(ENTRIES SHOWN)

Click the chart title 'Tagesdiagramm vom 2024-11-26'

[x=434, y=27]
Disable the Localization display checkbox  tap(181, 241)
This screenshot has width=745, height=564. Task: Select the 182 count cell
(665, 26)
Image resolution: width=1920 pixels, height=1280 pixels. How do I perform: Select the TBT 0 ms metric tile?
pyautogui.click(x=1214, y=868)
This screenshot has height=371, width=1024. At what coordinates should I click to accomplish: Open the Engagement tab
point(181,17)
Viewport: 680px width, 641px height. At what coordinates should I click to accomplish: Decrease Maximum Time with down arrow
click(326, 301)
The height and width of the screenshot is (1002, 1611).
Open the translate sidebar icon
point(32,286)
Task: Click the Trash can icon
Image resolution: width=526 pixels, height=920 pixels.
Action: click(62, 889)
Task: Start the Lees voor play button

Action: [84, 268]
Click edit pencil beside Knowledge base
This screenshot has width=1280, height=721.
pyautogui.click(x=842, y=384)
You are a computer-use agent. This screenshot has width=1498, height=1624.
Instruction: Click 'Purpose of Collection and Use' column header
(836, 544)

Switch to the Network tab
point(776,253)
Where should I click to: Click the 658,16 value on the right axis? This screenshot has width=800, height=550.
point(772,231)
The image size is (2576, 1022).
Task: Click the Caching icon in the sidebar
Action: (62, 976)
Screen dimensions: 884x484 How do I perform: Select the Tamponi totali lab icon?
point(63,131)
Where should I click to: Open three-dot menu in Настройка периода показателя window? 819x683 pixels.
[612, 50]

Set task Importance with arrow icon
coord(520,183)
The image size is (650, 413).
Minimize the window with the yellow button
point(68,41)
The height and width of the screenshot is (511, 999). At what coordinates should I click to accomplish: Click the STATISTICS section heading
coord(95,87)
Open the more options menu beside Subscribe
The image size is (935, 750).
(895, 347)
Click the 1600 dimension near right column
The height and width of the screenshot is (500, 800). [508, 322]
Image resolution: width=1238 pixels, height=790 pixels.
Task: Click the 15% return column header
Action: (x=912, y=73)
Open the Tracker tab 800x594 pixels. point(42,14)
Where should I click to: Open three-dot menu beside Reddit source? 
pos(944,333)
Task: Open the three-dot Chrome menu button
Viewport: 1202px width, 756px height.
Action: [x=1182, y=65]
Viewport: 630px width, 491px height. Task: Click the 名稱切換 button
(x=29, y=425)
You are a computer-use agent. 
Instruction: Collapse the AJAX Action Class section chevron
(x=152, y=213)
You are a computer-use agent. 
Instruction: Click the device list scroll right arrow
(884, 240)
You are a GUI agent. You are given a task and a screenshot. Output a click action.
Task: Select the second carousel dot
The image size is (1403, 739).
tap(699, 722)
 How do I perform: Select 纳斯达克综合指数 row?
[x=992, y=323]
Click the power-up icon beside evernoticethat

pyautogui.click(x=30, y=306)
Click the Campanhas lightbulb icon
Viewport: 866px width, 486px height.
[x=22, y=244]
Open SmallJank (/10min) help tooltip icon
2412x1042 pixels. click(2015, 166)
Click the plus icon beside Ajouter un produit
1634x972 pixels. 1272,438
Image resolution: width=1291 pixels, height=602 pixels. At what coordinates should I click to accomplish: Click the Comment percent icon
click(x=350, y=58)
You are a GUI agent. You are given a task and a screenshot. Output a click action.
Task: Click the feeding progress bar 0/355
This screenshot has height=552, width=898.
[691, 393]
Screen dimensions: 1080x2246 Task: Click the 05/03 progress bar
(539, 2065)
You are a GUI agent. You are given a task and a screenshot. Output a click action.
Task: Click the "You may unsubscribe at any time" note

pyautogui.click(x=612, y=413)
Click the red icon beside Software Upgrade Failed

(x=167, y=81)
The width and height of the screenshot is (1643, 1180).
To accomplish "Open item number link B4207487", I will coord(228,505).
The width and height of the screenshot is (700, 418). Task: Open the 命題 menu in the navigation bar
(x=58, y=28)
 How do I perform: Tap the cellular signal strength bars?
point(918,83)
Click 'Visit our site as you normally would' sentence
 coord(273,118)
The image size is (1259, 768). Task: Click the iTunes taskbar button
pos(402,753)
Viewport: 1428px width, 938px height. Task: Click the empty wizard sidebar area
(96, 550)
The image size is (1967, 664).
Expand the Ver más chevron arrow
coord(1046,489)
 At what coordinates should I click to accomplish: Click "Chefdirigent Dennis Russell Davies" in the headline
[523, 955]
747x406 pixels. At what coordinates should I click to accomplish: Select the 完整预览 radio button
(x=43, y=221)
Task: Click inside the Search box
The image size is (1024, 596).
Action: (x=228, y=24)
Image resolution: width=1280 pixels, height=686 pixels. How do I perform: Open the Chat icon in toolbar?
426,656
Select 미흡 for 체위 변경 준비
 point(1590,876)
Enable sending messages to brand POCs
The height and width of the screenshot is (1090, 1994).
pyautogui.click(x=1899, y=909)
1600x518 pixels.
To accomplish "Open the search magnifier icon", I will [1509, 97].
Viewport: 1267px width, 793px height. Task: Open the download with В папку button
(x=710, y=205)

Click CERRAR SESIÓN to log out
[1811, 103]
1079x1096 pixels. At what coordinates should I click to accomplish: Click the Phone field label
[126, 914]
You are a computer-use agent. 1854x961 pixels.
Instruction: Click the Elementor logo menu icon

(End ENTRIES SHOWN)

* YOUR GOAL
The full set of entries above should be given again exactly.

* OUTPUT OF THE TASK
Click the chart title 'Tagesdiagramm vom 2024-11-26'

[x=434, y=27]
Disable the Localization display checkbox  tap(181, 241)
This screenshot has width=745, height=564. Task: Select the 182 count cell
(665, 26)
Image resolution: width=1920 pixels, height=1280 pixels. How do I perform: Select the TBT 0 ms metric tile?
pyautogui.click(x=1214, y=868)
This screenshot has height=371, width=1024. At what coordinates should I click to accomplish: Open the Engagement tab
point(181,17)
Viewport: 680px width, 641px height. At what coordinates should I click to accomplish: Decrease Maximum Time with down arrow
click(326, 301)
The height and width of the screenshot is (1002, 1611).
Open the translate sidebar icon
point(32,286)
Task: Click the Trash can icon
Image resolution: width=526 pixels, height=920 pixels.
Action: click(62, 889)
Task: Start the Lees voor play button

Action: [84, 268]
Click edit pencil beside Knowledge base
This screenshot has width=1280, height=721.
pyautogui.click(x=842, y=384)
You are a computer-use agent. This screenshot has width=1498, height=1624.
Instruction: Click 'Purpose of Collection and Use' column header
(836, 544)

Switch to the Network tab
point(776,253)
Where should I click to: Click the 658,16 value on the right axis? This screenshot has width=800, height=550.
point(772,231)
The image size is (2576, 1022).
Task: Click the Caching icon in the sidebar
Action: (62, 976)
Screen dimensions: 884x484 How do I perform: Select the Tamponi totali lab icon?
point(63,131)
Where should I click to: Open three-dot menu in Настройка периода показателя window? 819x683 pixels.
[612, 50]

Set task Importance with arrow icon
coord(520,183)
The image size is (650, 413).
Minimize the window with the yellow button
point(68,41)
The height and width of the screenshot is (511, 999). At what coordinates should I click to accomplish: Click the STATISTICS section heading
coord(95,87)
Open the more options menu beside Subscribe
The image size is (935, 750).
(895, 347)
Click the 1600 dimension near right column
The height and width of the screenshot is (500, 800). [508, 322]
Image resolution: width=1238 pixels, height=790 pixels.
Task: Click the 15% return column header
Action: (x=912, y=73)
Open the Tracker tab 800x594 pixels. point(42,14)
Where should I click to: Open three-dot menu beside Reddit source? 
pos(944,333)
Task: Open the three-dot Chrome menu button
Viewport: 1202px width, 756px height.
Action: [x=1182, y=65]
Viewport: 630px width, 491px height. Task: Click the 名稱切換 button
(x=29, y=425)
You are a computer-use agent. 
Instruction: Collapse the AJAX Action Class section chevron
(x=152, y=213)
You are a computer-use agent. 
Instruction: Click the device list scroll right arrow
(884, 240)
You are a GUI agent. You are given a task and a screenshot. Output a click action.
Task: Select the second carousel dot
The image size is (1403, 739).
tap(699, 722)
 How do I perform: Select 纳斯达克综合指数 row?
[x=992, y=323]
Click the power-up icon beside evernoticethat

pyautogui.click(x=30, y=306)
Click the Campanhas lightbulb icon
Viewport: 866px width, 486px height.
[x=22, y=244]
Open SmallJank (/10min) help tooltip icon
2412x1042 pixels. click(2015, 166)
Click the plus icon beside Ajouter un produit
1634x972 pixels. 1272,438
Image resolution: width=1291 pixels, height=602 pixels. At what coordinates should I click to accomplish: Click the Comment percent icon
click(x=350, y=58)
You are a GUI agent. You are given a task and a screenshot. Output a click action.
Task: Click the feeding progress bar 0/355
This screenshot has height=552, width=898.
[691, 393]
Screen dimensions: 1080x2246 Task: Click the 05/03 progress bar
(539, 2065)
You are a GUI agent. You are given a task and a screenshot. Output a click action.
Task: Click the "You may unsubscribe at any time" note

pyautogui.click(x=612, y=413)
Click the red icon beside Software Upgrade Failed

(x=167, y=81)
The width and height of the screenshot is (1643, 1180).
To accomplish "Open item number link B4207487", I will coord(228,505).
The width and height of the screenshot is (700, 418). Task: Open the 命題 menu in the navigation bar
(x=58, y=28)
 How do I perform: Tap the cellular signal strength bars?
point(918,83)
Click 'Visit our site as you normally would' sentence
 coord(273,118)
The image size is (1259, 768). Task: Click the iTunes taskbar button
pos(402,753)
Viewport: 1428px width, 938px height. Task: Click the empty wizard sidebar area
(96, 550)
The image size is (1967, 664).
Expand the Ver más chevron arrow
coord(1046,489)
 At what coordinates should I click to accomplish: Click "Chefdirigent Dennis Russell Davies" in the headline
[523, 955]
747x406 pixels. At what coordinates should I click to accomplish: Select the 完整预览 radio button
(x=43, y=221)
Task: Click inside the Search box
The image size is (1024, 596).
Action: (x=228, y=24)
Image resolution: width=1280 pixels, height=686 pixels. How do I perform: Open the Chat icon in toolbar?
426,656
Select 미흡 for 체위 변경 준비
 point(1590,876)
Enable sending messages to brand POCs
The height and width of the screenshot is (1090, 1994).
pyautogui.click(x=1899, y=909)
1600x518 pixels.
To accomplish "Open the search magnifier icon", I will [1509, 97].
Viewport: 1267px width, 793px height. Task: Open the download with В папку button
(x=710, y=205)

Click CERRAR SESIÓN to log out
[1811, 103]
1079x1096 pixels. At what coordinates should I click to accomplish: Click the Phone field label
[126, 914]
You are a computer-use agent. 1854x961 pixels.
Instruction: Click the Elementor logo menu icon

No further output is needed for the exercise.